Primary Objectives:

  1. Install and use Visual Studio
  2. Learn C#
  3. Be able to write a moderately complex C# console program using "C-sharpese"
  4. Continue to hone your Git skills with branching

Overall Requirements:

  • Use Visual Studio IDE for Windows only
  • Your C# version should produce identical results to the given Java version when run from the command prompt
  • All C# code must be commented with XML comments at least as much as the Java code has been with Javadoc comments
  • Do NOT use Git commands from within Visual Studio. You may only use the command line for Git.
  • Has .gitignore appropriate for C# development; repository does not contain binaries or intermediate files, i.e. source code only

"As a student in CS 460 I want to write an example C# application so I can prove that I know the C# language and can work in the professional Visual Studio environment."

Questions/Tasks:

  1. [Setup] Get your development environment set-up: download and install Visual Studio IDE. (Community 2017 free version is fine); DO NOT USE THE MAC VERSION. It is not the same product and will not do what we need this year.
  2. [Setup] Download the Java application provided here: javacode2.zip. Review the code; and compile and run to learn what it does. This version is different from last year.
  3. [Planning & Design] Your job is to replicate (i.e. translate) this Java program but in C#. You should write a C# console application from scratch that does exactly what the Java version does. Do not copy and paste the code. Type it in and translate as you go. Let me repeat. DO NOT COPY, PASTE and then TRY TO FIX THE ERRORS!
  4. [Content/Coding] Start a new C# console application whose code is inside a HW3 folder in your Git repository. Add and commit your project files and code just like normal, but do use Visual Studio's .gitignore file so that the multitude of unnecessary files are not shouting to be added to Git. As with the last homework, all work for this homework should be done in a new feature branch with multiple commits over time.
  5. [Content/Coding] Write C# class files and code as necessary to duplicate the behavior of the required code. You should try to stick as close as possible to the Java code, so translate it -- don't do it your own way. This is because I have purposefully chosen certain language features that I want you to learn in C#.

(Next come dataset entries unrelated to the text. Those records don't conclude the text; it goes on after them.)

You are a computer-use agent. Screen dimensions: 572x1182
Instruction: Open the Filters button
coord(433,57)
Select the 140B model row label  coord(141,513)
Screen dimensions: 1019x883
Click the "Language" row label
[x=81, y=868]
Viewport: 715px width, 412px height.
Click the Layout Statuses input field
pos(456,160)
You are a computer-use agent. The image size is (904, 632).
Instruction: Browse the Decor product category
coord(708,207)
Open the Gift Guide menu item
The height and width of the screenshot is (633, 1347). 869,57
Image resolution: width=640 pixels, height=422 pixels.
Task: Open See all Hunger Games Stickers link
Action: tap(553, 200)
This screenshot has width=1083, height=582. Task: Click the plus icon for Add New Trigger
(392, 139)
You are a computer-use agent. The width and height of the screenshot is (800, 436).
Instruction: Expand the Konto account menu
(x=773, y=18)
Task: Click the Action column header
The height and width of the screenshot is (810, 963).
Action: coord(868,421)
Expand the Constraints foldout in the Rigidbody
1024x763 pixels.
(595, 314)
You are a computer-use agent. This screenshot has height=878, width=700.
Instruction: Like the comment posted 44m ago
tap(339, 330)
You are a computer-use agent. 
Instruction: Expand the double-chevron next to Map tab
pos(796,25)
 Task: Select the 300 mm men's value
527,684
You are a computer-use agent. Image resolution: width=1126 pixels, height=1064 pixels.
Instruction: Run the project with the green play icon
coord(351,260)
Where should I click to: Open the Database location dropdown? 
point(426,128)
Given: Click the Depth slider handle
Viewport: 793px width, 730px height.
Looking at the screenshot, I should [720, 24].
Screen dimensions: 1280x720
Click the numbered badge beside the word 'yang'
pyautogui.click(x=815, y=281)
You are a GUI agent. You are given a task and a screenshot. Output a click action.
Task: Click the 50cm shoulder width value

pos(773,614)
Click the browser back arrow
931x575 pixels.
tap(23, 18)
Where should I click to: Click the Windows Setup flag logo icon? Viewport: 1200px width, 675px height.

    Don't try to copy in the Java code and edit it to fix errors. You want to write it from scratch so you begin to learn the Visual Studio IDE style of development (i.e. code completion, IntelliSense, looking up documentation, keyboard shortcuts ...). You should have multiple commits showing how you wrote this from scratch.

    I highly suggest that you implement the classes in this order:

    1. Node.javaNode.cs
    2. QueueInterface.java?.cs
    3. QueueUnderflowException.javaQueueUnderflowException.cs
    4. LinkedQueue.javaLinkedQueue.cs
    5. Main.java?.cs
  6. [Content/Coding] Where the syntax is identical between C# and Java you of course do not need to change anything. However, C# makes use of new language features to solve common tasks and you should learn and use those (looking at you properties). Little things are important, for example C# has a String class but convention says you use the string type name -- so please do that. Please follow all C# conventions for naming things (names that start with upper case for example). The code does not have to be 100% exactly the same as long as the behavior is the same. Yes, you'll need to find the equivalent of System.out.println, LinkedList, StringBuilder, generics, ... Don't worry about making accessibility modifiers the same.

    You must implement and use the linked queue as was done in the java code, but you should use C#'s linked list or equivalent.

  7. [Test] Test your code from the command line. Make sure it generates output identical to the java code.
  8. [Portfolio Content] When finished with your nicely commented, professional looking code, add a new page for it to your Portfolio (with screenshots to demonstrate it in action), and make sure it is pushed to your remote repository.

Important

To reiterate the purpose of this homework, we want to learn as much C# and Visual Studio as possible this week. Don't get lulled into thinking it's just the same as Java and so you don't need to learn anything. It is its own language and Visual Studio is a large and complicated IDE. It is a larger and richer language than Java and we want to use those features. It has some quirks. It has namespaces, extension methods, lambda functions and in and out variables. Surprisingly, I didn't think I'd like it at first but I do. Between Java and C# I'd much rather write in C#.